Compiti:
1. Traduci in inglese questa frase del testo su Pasquale Penta: «Pasquale Penta, nato in provincia di Avellino, si distinse come criminologo e neurologo.»
2. Per favore, prosegui il testo su Pasquale Penta a partire dall'ultima frase riportata.

═══ Estratto del documento ═══

L’episodio è emblematico di un’Italia che, all’epoca della monarchia umbertina, mostrava un forte attaccamento a valori conservatori e bigotti. Le storie presentate nella rivista, ritenute oscene e pericolose, incontrarono non poche critiche e opposizioni. A dispetto delle sfide, l’«Archivio» segnò un passo importante nel progresso scientifico, tanto che solo tre anni dopo, Sigmund Freud avrebbe pubblicato l’«Interpretazione dei sogni», parzialmente ispirato dal clima di ricerca che Penta cercava di promuovere.
Il fatto che Freud venisse citato nella rivista napoletana non è casuale: Penta si accostava ai principi freudiani, cercando di integrare la psicoanalisi nei suoi studi. Tuttavia, la rivista dovette fare i conti con una società non pronta ad affrontare tali argomenti, che resero impossibile la sua continuazione.
Pasquale Penta, nato in provincia di Avellino, si distinse come criminologo e neurologo. Dopo la laurea in medicina e una breve esperienza professionale a Napoli, entrò in contatto con il mondo della detenzione, prestando servizio nello stabilimento penale di Santo Stefano. Qui, Penta osservò e analizzò casi di delinquenza, approfondendo in particolare il profilo di Carmine Crocco, un noto brigante dell’epoca. Questo studio lo portò a pubblicare il saggio «Delinquenti e delitti primitivi», gettando le basi per il suo interesse verso le psicopatologie.
Nelle sue esperienze cliniche, Penta cominciò a mettere in crisi le teorie positiviste di Cesare Lombroso, cercando di ampliare la comprensione delle cause della devianza oltre le sole spiegazioni antropologiche. Lavorando presso la casa di correzione di Nisida e il manicomio di Aversa, sotto l’ala di Gaspare Virgilio, si dedicò all’osservazione dei pazzi delinquenti, sviluppando un approccio clinico e umano nei confronti delle malattie mentali.

═══ Dati di origine ═══

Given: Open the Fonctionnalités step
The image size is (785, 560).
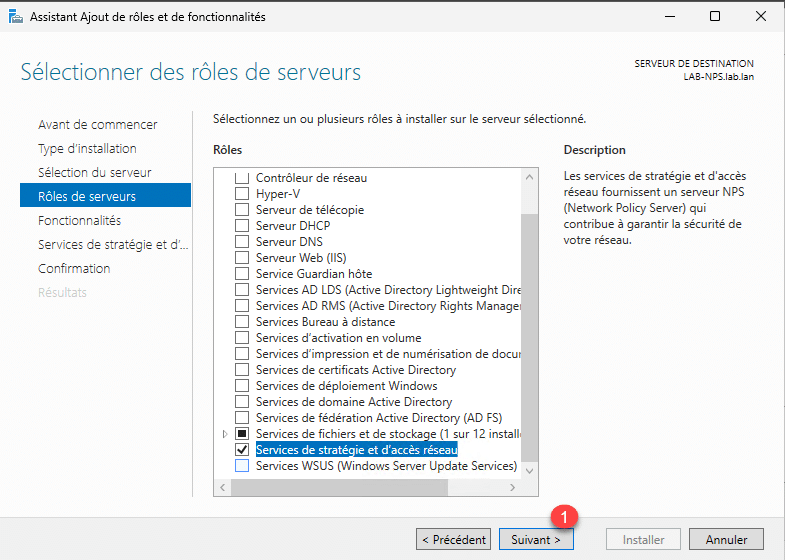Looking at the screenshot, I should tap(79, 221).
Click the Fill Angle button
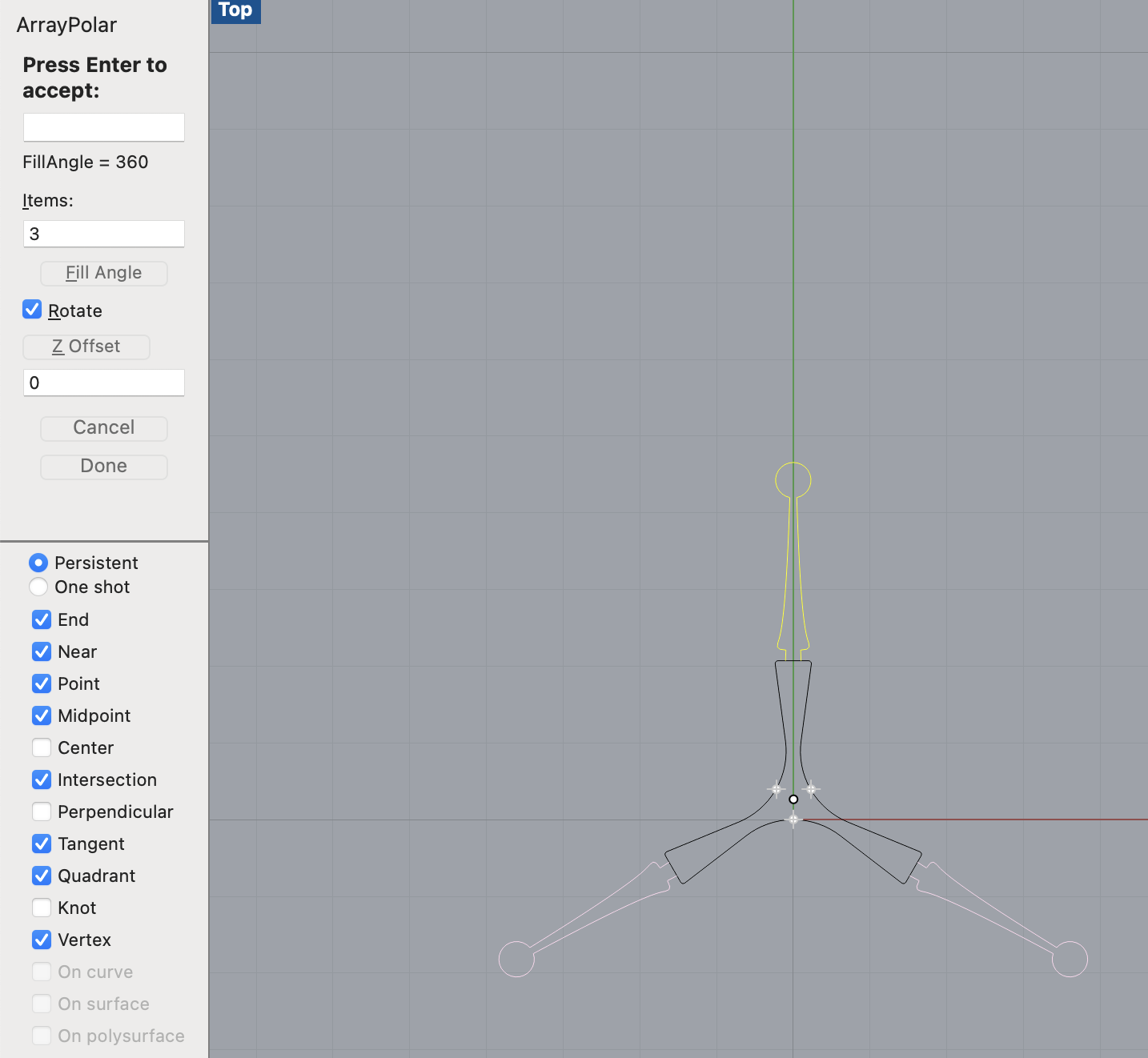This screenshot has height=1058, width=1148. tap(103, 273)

═══

Risposte:
1. Pasquale Penta, born in the province of Avellino, distinguished himself as a criminologist and neurologist.

2.
Penta si immerse sempre più nello studio delle patologie a carattere sessuale, un’area che all’epoca era ancora in fase embrionale ma che prometteva di moltiplicare le possibilità di ricerca futura. Il suo lavoro gli valse la stima tra i colleghi e la notorietà nei circoli scientifici, ma il successo sarebbe stato di breve durata.
Il recente libro di Lorenzo Leporiere, «Sessualità perversa – breve storia di una rivista scandalosa», si propone di restituire l’adeguata visibilità a Pasquale Penta e alla sua opera. Attraverso un’analisi dettagliata della rivista e del suo contesto, Leporiere ricostruisce il percorso intellettuale di Penta, evidenziando l’importanza della sua ricerca nel panorama scientifico dell’epoca.
L’opera non solo racconta la complessità del dibattito scientifico sul tema della sessualità, ma offre anche uno sguardo critico sulle dinamiche sociali che hanno portato alla rapida conclusione della rivista. Penta, nonostante si fosse guadagnato un certo prestigio, si trovò coinvolto in un contesto difficile, dove un’informazione aperta e scientificamente rigorosa andava in contrasto con il pensiero dominante. La sua prematura morte, a soli 45 anni a causa di una polmonite, ha segnato un’ulteriore perdita per un campo di studio già fragile.
Le testimonianze di scienziati dell’epoca, come Leonardo Bianchi, confermano il contributo di Penta e il potenziale delle sue ricerche, affermando che, se non fosse stato per la sua morte, il suo nome non sarebbe caduto nell’oblio. Il lavoro di Leporiere, dunque, si presenta come un utile strumento per riconsiderare il valore di una figura che potrebbe aver rivoluzionato la comprensione delle patologie sessuali, molto presto dimenticata dalla storia.